[Stored records]

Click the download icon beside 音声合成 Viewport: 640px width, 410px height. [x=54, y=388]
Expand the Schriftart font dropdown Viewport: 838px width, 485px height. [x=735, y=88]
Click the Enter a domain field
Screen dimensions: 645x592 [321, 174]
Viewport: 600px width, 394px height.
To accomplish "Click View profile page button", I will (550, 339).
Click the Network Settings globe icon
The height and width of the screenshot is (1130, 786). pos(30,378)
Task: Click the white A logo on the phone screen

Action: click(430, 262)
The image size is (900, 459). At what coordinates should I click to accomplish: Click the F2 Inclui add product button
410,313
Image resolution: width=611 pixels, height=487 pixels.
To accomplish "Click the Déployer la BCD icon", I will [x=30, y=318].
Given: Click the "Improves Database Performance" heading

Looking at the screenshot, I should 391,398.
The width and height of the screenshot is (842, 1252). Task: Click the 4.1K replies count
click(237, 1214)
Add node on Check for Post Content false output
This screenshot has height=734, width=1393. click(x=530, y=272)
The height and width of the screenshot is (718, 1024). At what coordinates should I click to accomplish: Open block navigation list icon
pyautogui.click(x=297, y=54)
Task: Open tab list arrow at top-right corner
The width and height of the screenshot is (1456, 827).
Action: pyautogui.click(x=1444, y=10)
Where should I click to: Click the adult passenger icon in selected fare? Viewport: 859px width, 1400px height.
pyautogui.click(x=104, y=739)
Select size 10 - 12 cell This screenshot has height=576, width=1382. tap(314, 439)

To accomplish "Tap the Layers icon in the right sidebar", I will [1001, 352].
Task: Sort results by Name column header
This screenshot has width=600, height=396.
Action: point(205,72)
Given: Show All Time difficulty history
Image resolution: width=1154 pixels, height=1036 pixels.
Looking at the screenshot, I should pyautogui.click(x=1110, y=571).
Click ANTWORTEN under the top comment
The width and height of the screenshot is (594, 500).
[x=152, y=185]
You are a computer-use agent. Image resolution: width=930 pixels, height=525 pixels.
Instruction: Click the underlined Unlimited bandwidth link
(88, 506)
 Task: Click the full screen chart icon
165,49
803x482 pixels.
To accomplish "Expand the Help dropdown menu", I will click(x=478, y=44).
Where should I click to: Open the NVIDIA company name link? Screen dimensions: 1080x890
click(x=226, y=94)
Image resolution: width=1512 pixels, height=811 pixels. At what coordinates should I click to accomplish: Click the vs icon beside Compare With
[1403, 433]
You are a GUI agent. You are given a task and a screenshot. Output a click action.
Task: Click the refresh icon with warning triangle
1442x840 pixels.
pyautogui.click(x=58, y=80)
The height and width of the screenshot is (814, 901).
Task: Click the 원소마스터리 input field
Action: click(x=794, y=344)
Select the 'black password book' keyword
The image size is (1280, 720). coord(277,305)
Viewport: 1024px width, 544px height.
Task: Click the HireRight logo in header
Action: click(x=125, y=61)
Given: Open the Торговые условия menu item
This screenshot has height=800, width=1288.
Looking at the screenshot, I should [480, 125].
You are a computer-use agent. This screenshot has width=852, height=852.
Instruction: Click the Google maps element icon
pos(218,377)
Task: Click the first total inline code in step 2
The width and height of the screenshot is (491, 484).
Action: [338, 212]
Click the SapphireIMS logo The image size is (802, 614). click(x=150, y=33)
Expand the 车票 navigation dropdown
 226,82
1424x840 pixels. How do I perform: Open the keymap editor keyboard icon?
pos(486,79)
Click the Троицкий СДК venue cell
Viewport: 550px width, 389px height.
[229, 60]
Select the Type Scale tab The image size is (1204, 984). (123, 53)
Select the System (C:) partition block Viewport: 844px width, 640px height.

WORK INSTRUCTIONS: Would you return the full set of entries, unchanged in every detail?

RESPONSE FOR THIS EXERCISE:
Click the download icon beside 音声合成 Viewport: 640px width, 410px height. [x=54, y=388]
Expand the Schriftart font dropdown Viewport: 838px width, 485px height. [x=735, y=88]
Click the Enter a domain field
Screen dimensions: 645x592 [321, 174]
Viewport: 600px width, 394px height.
To accomplish "Click View profile page button", I will (550, 339).
Click the Network Settings globe icon
The height and width of the screenshot is (1130, 786). pos(30,378)
Task: Click the white A logo on the phone screen

Action: click(430, 262)
The image size is (900, 459). At what coordinates should I click to accomplish: Click the F2 Inclui add product button
410,313
Image resolution: width=611 pixels, height=487 pixels.
To accomplish "Click the Déployer la BCD icon", I will [x=30, y=318].
Given: Click the "Improves Database Performance" heading

Looking at the screenshot, I should 391,398.
The width and height of the screenshot is (842, 1252). Task: Click the 4.1K replies count
click(237, 1214)
Add node on Check for Post Content false output
This screenshot has height=734, width=1393. click(x=530, y=272)
The height and width of the screenshot is (718, 1024). At what coordinates should I click to accomplish: Open block navigation list icon
pyautogui.click(x=297, y=54)
Task: Open tab list arrow at top-right corner
The width and height of the screenshot is (1456, 827).
Action: pyautogui.click(x=1444, y=10)
Where should I click to: Click the adult passenger icon in selected fare? Viewport: 859px width, 1400px height.
pyautogui.click(x=104, y=739)
Select size 10 - 12 cell This screenshot has height=576, width=1382. tap(314, 439)

To accomplish "Tap the Layers icon in the right sidebar", I will [1001, 352].
Task: Sort results by Name column header
This screenshot has width=600, height=396.
Action: point(205,72)
Given: Show All Time difficulty history
Image resolution: width=1154 pixels, height=1036 pixels.
Looking at the screenshot, I should pyautogui.click(x=1110, y=571).
Click ANTWORTEN under the top comment
The width and height of the screenshot is (594, 500).
[x=152, y=185]
You are a computer-use agent. Image resolution: width=930 pixels, height=525 pixels.
Instruction: Click the underlined Unlimited bandwidth link
(88, 506)
 Task: Click the full screen chart icon
165,49
803x482 pixels.
To accomplish "Expand the Help dropdown menu", I will click(x=478, y=44).
Where should I click to: Open the NVIDIA company name link? Screen dimensions: 1080x890
click(x=226, y=94)
Image resolution: width=1512 pixels, height=811 pixels. At what coordinates should I click to accomplish: Click the vs icon beside Compare With
[1403, 433]
You are a GUI agent. You are given a task and a screenshot. Output a click action.
Task: Click the refresh icon with warning triangle
1442x840 pixels.
pyautogui.click(x=58, y=80)
The height and width of the screenshot is (814, 901).
Task: Click the 원소마스터리 input field
Action: click(x=794, y=344)
Select the 'black password book' keyword
The image size is (1280, 720). coord(277,305)
Viewport: 1024px width, 544px height.
Task: Click the HireRight logo in header
Action: click(x=125, y=61)
Given: Open the Торговые условия menu item
This screenshot has height=800, width=1288.
Looking at the screenshot, I should [480, 125].
You are a computer-use agent. This screenshot has width=852, height=852.
Instruction: Click the Google maps element icon
pos(218,377)
Task: Click the first total inline code in step 2
The width and height of the screenshot is (491, 484).
Action: [338, 212]
Click the SapphireIMS logo The image size is (802, 614). click(x=150, y=33)
Expand the 车票 navigation dropdown
 226,82
1424x840 pixels. How do I perform: Open the keymap editor keyboard icon?
pos(486,79)
Click the Троицкий СДК venue cell
Viewport: 550px width, 389px height.
[229, 60]
Select the Type Scale tab The image size is (1204, 984). (123, 53)
Select the System (C:) partition block Viewport: 844px width, 640px height.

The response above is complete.